In Germany we have documented cases in Munich and Frankfurt. Düsseldorf and Essen are awaiting confermation of several suspected cases today(29/11/2021).

Belgium. Netherlands, Austria,Ctech Republic, Danmark, UK, Italy, Israel, HongKong, Australia and Canada have confirmed Omicron cases. Switzerland is waiting for confermation of a suspected case.

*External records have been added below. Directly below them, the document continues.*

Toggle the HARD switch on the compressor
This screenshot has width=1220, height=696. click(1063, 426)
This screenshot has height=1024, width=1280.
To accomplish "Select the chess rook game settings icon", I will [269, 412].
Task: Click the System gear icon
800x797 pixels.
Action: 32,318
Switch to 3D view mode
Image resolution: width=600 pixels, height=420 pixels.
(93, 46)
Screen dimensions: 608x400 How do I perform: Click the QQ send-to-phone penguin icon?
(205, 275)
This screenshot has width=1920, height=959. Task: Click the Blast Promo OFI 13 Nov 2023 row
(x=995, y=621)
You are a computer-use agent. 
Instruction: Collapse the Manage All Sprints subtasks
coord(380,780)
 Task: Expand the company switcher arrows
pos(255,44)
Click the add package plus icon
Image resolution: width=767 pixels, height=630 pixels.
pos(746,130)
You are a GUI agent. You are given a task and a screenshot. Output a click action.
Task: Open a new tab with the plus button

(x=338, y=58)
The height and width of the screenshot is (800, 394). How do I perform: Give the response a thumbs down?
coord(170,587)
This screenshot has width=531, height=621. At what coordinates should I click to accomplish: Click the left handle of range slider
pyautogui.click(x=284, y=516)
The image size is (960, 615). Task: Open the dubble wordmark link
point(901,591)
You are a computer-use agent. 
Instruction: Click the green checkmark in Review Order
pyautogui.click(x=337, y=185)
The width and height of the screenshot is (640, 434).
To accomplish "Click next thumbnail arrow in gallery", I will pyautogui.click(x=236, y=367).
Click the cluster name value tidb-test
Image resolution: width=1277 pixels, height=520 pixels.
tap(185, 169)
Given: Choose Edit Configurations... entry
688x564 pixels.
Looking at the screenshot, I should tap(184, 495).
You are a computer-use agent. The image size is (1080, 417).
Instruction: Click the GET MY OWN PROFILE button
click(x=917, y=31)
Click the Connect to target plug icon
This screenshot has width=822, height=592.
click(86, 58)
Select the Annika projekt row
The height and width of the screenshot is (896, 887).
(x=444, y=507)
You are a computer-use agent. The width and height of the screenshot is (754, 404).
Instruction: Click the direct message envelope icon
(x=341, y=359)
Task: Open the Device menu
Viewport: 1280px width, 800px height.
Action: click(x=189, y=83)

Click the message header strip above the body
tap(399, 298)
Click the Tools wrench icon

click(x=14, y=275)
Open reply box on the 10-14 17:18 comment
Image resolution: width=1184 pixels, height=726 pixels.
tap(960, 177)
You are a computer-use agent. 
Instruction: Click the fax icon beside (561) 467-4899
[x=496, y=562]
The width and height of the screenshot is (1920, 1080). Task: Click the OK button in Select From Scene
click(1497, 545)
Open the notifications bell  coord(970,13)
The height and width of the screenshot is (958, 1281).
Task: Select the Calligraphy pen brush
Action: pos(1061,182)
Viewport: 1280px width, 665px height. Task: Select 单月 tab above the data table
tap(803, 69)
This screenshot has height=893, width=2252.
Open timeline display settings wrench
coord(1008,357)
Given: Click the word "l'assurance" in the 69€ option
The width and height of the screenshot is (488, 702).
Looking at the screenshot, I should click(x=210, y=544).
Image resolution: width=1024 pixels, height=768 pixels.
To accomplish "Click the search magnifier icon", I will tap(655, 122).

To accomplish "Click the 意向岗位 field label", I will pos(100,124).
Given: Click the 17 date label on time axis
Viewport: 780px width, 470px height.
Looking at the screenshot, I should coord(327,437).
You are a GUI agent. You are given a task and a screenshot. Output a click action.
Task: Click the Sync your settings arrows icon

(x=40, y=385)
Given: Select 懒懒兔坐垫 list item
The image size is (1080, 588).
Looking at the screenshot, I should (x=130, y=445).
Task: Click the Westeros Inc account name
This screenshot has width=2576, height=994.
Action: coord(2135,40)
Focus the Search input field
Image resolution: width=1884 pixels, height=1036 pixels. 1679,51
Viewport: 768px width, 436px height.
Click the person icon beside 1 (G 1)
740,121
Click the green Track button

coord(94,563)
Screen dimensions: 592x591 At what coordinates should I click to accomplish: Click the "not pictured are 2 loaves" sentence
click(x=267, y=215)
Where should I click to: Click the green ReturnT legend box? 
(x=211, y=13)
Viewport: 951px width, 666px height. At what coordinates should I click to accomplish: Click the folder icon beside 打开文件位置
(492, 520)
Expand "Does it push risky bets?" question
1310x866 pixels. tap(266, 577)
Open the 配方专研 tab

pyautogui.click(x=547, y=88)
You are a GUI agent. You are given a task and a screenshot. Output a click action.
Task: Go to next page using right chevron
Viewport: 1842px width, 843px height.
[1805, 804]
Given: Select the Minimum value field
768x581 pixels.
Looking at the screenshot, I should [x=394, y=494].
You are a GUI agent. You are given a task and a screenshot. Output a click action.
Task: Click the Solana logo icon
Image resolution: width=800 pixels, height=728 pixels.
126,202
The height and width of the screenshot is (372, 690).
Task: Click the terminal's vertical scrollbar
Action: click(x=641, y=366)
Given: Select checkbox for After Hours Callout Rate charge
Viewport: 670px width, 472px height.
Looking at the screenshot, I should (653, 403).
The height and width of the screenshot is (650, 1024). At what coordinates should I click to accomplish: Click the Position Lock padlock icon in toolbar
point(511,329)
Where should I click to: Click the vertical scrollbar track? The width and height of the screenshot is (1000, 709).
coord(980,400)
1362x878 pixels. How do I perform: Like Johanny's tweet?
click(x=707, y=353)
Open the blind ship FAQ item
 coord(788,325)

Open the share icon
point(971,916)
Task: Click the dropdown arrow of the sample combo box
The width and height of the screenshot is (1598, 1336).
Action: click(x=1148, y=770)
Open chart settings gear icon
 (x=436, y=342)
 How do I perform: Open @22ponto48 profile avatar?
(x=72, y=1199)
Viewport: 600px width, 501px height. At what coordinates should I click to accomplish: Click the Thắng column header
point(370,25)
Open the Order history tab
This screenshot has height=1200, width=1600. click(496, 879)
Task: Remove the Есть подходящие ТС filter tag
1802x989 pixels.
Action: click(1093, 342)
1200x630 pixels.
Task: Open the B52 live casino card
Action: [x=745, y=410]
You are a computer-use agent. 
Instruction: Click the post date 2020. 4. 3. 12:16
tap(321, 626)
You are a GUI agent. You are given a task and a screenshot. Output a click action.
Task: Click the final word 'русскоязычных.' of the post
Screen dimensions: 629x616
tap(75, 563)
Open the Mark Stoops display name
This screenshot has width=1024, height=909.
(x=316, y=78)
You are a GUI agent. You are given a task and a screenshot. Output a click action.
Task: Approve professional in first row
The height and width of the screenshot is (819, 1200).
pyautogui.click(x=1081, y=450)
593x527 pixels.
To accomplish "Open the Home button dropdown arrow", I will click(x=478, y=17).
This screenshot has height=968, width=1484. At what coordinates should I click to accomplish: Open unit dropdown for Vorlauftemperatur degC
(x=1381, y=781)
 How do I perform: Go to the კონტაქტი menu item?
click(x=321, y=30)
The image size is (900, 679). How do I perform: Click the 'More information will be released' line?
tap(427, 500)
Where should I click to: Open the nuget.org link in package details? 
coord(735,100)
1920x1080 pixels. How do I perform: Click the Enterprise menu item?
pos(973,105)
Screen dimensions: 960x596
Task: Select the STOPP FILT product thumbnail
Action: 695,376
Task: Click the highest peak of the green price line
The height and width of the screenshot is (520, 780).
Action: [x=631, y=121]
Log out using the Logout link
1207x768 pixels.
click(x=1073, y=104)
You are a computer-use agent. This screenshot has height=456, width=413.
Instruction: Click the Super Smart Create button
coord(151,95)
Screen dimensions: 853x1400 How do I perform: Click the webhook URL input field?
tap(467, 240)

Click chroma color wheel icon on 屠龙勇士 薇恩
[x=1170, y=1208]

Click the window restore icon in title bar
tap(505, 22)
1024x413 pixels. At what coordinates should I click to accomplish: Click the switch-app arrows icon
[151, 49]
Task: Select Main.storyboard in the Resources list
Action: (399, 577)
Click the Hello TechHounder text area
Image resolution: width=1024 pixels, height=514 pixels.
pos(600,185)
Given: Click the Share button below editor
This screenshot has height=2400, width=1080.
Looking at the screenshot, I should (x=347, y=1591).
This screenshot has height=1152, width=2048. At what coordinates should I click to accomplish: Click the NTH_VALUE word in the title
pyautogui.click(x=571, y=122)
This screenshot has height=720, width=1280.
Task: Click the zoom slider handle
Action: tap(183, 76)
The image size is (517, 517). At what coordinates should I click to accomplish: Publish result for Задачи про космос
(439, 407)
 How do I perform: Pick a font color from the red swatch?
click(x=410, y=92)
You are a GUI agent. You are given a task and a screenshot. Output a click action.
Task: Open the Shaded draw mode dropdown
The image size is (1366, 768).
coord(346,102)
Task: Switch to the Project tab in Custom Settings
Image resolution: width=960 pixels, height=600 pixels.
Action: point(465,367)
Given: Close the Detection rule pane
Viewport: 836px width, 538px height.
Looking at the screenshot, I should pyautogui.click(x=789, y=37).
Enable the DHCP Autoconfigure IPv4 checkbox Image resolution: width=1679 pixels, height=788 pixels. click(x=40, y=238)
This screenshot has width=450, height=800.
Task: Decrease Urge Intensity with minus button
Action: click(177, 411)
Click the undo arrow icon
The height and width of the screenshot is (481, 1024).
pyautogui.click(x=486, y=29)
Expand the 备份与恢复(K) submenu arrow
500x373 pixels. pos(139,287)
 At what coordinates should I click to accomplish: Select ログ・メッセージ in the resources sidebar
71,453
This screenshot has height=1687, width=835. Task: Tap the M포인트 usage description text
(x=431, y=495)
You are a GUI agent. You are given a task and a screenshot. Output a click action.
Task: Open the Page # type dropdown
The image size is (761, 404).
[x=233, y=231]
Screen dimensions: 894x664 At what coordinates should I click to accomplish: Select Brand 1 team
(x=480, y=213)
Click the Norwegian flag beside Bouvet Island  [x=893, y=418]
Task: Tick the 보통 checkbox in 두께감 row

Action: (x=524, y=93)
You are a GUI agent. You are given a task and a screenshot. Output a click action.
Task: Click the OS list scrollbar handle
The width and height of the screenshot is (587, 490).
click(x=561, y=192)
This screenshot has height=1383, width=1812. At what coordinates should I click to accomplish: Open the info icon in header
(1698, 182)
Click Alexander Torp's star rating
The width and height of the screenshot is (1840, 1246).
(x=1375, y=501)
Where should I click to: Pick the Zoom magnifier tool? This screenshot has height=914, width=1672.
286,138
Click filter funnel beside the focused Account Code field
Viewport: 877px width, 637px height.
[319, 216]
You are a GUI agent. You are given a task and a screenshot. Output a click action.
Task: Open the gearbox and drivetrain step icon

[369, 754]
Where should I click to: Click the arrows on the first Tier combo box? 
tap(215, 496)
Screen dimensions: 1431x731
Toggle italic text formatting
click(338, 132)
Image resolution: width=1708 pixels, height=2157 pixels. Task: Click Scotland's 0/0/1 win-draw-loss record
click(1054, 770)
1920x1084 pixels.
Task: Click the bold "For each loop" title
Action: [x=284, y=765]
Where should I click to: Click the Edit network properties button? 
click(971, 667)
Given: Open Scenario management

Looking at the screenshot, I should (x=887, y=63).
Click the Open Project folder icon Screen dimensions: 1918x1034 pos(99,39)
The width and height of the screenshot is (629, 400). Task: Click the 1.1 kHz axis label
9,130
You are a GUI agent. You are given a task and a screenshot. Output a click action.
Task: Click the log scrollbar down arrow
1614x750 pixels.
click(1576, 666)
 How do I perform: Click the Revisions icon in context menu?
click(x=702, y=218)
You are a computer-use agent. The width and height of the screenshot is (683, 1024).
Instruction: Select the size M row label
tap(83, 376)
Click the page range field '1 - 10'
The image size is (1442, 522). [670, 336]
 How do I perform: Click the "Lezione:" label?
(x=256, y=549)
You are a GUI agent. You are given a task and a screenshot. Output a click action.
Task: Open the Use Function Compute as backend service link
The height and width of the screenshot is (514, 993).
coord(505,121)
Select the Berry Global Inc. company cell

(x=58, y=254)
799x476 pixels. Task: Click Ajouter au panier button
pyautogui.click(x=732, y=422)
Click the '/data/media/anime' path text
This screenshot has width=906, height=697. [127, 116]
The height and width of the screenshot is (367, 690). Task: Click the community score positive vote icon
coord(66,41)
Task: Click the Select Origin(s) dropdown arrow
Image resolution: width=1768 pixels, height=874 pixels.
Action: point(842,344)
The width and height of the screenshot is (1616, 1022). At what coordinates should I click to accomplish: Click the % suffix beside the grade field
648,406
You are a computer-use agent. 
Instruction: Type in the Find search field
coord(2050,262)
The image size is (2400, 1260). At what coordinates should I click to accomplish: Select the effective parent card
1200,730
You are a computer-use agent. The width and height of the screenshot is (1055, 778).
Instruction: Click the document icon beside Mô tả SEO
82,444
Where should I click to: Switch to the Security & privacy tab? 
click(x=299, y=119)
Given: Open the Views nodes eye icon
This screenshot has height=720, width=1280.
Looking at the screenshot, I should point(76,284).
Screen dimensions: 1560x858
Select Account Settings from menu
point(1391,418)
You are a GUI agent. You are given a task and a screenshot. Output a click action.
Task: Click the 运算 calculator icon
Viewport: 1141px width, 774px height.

Sad to say that I have lost my desire for my RTW planning at the moment. Weird questions are sticking out.
Asking myself how and when can or should I start if I know that a validation of jab certificate of 9 months is in a worldwide discussion?
How will my travel costs rise if I be forced to go into quaratine for several days through border crossings or to fly into countries to get a another jab?
Do I need to do or change a route planing by avoiding infected areas and I how can I plan if healthcare or hygiene rules of different countries changes dynamically?
How will the people, the society in foreign countries react to me as traveller who is maybe seen as a potential risk of carrying a C19 infection?
How can I arrange getting a booster shot after the actual given booster shot? Will I need a 4th or 5th immunisation to reach protection against a severe course of C19? And hwo long will it last?
What about possible future mutations which could come up every time because the world countries have different levels of immunisation rates and periods?

I am everything else than a pessimistic guy by character and I believe into science for finding a worldwide satisfying solution against C19. But in the moment and surely caused by private circumstances I feel inside myself a growing discomfort tackleling my mind with questions about my near future, my execution of my RTW dream and of my idea of the rest of my life.